*** DATA ***

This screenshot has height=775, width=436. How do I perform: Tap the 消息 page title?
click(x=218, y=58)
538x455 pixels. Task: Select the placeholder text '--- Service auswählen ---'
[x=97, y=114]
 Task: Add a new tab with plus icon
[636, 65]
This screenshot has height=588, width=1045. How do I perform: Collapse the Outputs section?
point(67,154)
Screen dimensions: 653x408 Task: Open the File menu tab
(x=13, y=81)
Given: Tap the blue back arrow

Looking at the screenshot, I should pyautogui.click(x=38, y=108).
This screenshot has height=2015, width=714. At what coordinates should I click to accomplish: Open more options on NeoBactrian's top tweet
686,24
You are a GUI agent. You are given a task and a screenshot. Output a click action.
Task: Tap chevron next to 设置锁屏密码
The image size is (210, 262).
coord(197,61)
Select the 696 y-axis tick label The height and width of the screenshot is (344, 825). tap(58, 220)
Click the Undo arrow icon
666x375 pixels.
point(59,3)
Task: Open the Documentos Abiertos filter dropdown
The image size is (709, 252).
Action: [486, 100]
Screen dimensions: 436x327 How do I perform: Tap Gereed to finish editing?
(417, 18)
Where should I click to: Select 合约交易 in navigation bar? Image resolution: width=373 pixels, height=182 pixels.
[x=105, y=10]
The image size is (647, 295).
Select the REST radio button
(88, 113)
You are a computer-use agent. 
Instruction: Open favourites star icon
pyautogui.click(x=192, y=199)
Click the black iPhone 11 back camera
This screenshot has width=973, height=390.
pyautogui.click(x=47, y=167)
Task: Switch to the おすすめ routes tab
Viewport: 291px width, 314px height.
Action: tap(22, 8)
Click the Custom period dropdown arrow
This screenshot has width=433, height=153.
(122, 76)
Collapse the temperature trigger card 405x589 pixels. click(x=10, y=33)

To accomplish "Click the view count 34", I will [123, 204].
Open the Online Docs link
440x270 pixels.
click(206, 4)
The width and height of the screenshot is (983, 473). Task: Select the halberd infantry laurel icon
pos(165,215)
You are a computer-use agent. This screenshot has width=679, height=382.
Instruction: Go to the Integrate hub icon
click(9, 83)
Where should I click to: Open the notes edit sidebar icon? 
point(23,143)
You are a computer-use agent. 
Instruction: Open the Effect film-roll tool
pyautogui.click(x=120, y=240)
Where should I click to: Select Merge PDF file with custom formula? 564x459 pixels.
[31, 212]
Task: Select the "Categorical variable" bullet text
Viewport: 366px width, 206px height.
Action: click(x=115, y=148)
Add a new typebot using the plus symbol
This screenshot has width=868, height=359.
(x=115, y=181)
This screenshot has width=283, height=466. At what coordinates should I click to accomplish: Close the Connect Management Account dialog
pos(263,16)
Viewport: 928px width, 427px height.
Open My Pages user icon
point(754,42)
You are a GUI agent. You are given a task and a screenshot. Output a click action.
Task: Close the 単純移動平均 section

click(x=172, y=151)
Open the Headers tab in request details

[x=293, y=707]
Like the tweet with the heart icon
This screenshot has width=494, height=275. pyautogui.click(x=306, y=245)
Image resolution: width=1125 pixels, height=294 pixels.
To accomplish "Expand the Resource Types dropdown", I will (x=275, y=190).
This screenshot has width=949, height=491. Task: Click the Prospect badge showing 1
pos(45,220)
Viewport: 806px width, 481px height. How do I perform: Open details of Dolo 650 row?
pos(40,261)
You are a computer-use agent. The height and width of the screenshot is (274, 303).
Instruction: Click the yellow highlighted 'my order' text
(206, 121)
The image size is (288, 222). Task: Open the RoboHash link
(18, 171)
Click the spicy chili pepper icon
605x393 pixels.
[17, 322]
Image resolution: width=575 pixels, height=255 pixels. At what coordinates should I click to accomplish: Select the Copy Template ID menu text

***

● **AIM OF THE TASK**: For each line in the entries that contains the string "computer", make a copy.

● **EXPECTED ANSWER**:
You are a computer-use agent. 
You are a computer-use agent. This screenshot has width=679, height=382.
You are a computer-use agent. 
You are a computer-use agent. The height and width of the screenshot is (274, 303).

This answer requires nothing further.